(Dataset entries)
***

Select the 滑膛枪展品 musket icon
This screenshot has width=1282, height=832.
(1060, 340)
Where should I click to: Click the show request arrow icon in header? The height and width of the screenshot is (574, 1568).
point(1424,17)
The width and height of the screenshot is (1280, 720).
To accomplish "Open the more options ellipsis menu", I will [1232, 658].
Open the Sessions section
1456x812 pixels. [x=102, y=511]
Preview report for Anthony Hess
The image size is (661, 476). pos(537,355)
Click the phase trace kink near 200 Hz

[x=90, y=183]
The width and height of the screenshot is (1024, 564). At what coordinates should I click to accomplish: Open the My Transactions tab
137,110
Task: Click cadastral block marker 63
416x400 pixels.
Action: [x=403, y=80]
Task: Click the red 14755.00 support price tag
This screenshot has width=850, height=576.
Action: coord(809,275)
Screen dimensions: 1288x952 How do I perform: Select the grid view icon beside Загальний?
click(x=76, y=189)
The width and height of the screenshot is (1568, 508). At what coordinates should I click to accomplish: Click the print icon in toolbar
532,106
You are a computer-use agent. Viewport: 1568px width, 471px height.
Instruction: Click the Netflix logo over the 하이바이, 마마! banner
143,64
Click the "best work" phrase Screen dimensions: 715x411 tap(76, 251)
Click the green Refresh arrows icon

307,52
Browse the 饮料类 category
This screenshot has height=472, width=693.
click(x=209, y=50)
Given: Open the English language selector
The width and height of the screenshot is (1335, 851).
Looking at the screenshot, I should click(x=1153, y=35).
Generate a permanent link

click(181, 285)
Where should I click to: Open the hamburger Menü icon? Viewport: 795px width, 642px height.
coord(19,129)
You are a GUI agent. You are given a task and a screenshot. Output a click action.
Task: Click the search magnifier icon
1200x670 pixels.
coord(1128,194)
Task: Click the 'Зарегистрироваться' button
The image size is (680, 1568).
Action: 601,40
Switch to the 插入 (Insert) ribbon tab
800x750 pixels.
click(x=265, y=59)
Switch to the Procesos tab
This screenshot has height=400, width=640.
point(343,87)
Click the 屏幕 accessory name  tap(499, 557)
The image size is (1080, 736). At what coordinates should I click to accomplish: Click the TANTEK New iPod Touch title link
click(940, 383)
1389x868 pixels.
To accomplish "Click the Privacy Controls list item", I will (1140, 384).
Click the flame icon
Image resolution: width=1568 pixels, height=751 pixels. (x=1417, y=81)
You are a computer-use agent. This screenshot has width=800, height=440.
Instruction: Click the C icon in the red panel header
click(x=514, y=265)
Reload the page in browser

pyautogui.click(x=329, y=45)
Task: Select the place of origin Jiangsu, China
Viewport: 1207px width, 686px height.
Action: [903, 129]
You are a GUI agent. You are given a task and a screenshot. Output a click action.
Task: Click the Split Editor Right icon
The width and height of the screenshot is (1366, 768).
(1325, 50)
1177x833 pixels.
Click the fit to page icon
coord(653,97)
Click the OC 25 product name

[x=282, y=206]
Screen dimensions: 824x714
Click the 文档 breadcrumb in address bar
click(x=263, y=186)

***

--- Instructions for the task ---
Of all the entries above, repeat only the lines from the line that has "1200x670 pixels." to the line that has "1177x833 pixels.", both lines included, exactly.

--- Reply ---
1200x670 pixels.
coord(1128,194)
Task: Click the 'Зарегистрироваться' button
The image size is (680, 1568).
Action: 601,40
Switch to the 插入 (Insert) ribbon tab
800x750 pixels.
click(x=265, y=59)
Switch to the Procesos tab
This screenshot has height=400, width=640.
point(343,87)
Click the 屏幕 accessory name  tap(499, 557)
The image size is (1080, 736). At what coordinates should I click to accomplish: Click the TANTEK New iPod Touch title link
click(940, 383)
1389x868 pixels.
To accomplish "Click the Privacy Controls list item", I will (1140, 384).
Click the flame icon
Image resolution: width=1568 pixels, height=751 pixels. (x=1417, y=81)
You are a computer-use agent. This screenshot has width=800, height=440.
Instruction: Click the C icon in the red panel header
click(x=514, y=265)
Reload the page in browser

pyautogui.click(x=329, y=45)
Task: Select the place of origin Jiangsu, China
Viewport: 1207px width, 686px height.
Action: [903, 129]
You are a GUI agent. You are given a task and a screenshot. Output a click action.
Task: Click the Split Editor Right icon
The width and height of the screenshot is (1366, 768).
(1325, 50)
1177x833 pixels.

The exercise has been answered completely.